Kemdikbud Perketat Sistem Sertifikasi Guru dan Dosen

 

JAKARTA - Upaya Kementerian Pendidikan dan Kebudayaan (Kemendikbud) meningkatkan kualitas guru dan dosen melalui sertifikasi, mendapat tanggapan miring. Diantara penyebabnya, sebagian guru dan dosen yang lolos program tersebut belum menunjukkan peningkatan kualitas signifikan. Sistem seleksi sertifikasi baru diterapkan mulai tahun depan.

Kementerian yang baru saja berubah nama dari Kementerian Pendidikan Nasional (Kemendiknas) itu tidak ingin kualitas tenaga pendidik jebolan sertifikasi terus-terusan memble. Dalam rapat kerja (raker) bersama Komisi X DPR kemarin (24/10), Mendikbud Muhammad Nuh mengatakan bakal memperketat sistem sertifikasi guru dan dosen. Dia tidak ingin anggaran sertifikasi guru dan dosen sebesar Rp 64 triliun menguap begitu saja tanpa dibarengi peningkatan kualtias profesionalisme guru dan dosen.

"Semua anggaran itu (RP 64 triliun) dialokasikan untuk peningkatan kompetensi serta profesionalisme guru dan dosen. Maka perlu kebijakan peningkatan hasil sertifikasi," papar mantan rektor ITS tersebut.

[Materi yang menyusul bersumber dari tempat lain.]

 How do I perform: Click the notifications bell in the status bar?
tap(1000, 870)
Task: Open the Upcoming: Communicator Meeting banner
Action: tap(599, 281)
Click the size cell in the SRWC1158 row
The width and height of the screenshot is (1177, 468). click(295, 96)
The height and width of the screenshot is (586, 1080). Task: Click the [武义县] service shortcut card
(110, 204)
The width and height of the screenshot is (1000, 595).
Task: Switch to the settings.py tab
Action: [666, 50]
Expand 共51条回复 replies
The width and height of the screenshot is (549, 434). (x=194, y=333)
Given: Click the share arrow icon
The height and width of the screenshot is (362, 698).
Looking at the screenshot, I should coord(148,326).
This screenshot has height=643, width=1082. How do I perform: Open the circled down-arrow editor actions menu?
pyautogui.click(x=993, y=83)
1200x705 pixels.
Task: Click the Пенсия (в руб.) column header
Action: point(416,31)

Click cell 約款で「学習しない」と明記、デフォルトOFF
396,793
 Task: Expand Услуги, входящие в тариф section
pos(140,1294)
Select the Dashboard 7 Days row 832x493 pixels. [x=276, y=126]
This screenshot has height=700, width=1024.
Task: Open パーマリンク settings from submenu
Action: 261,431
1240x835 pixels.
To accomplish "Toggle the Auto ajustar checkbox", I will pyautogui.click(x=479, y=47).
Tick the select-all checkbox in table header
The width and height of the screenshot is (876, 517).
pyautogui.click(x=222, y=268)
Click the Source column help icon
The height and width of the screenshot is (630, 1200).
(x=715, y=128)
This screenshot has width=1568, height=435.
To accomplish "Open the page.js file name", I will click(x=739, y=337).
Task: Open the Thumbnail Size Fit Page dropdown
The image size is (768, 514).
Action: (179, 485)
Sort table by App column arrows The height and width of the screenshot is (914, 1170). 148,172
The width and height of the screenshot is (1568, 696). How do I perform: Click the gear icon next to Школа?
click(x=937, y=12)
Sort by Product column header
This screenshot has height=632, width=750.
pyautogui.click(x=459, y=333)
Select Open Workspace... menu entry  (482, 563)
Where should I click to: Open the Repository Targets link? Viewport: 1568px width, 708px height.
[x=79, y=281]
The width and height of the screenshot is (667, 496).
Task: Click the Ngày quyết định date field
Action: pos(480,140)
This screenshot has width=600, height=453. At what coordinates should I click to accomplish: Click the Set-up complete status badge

Dia lantas menyebutkan, tahun depan bakal dilaksanakan satu tahap saringan lagi guna memperketat proses sertifikasi. Satu tahapan baru tadi adalah, para guru dan dosen wajib mengikuti seleksi akademik dulu sebelum mengikuti seleksi portofolio atau pendidikan dan latihan profesi guru (PLPG). Bentuk teknis ujian akademik ini masih terus digodok.

Namun, papar Nuh, ujian ini murni untuk mengetahui kemampuan akademik guru yang bersangkutan. Jika dalam seleksi awal ini seorang guru atau dosen gagal seleksi akademik, maka dia tidak bisa mendaftar atau mengikuti tahap seleksi portofolio atau PLPG.

Namun, yang bersangkutan masih memiliki kesempatan untuk mengikuti seleksi akademin pada periode sertifikasi guru selanjutnya. "Dengan cara ini, guru-guru yang berhak mendapatkan tunjangan profesi dalah guru yang benar-benar mumpuni. Termasuk memiliki kompetensi akademik yang memadai," lanjut Nuh.

Paparan dari Nuh ini mendapatkan sambutan positif dari anggota dewan. Menurut sejumlah anggota Komisi X, pelaksanaan sertifikasi guru dan dosen kental aroma tipu-tipu dengan memanipulasi berbagai persyaratan. Dengan kondisi ini, tujuan utama sertifikasi untuk peningkatan kualitas guru dan dosen sulit tercapai.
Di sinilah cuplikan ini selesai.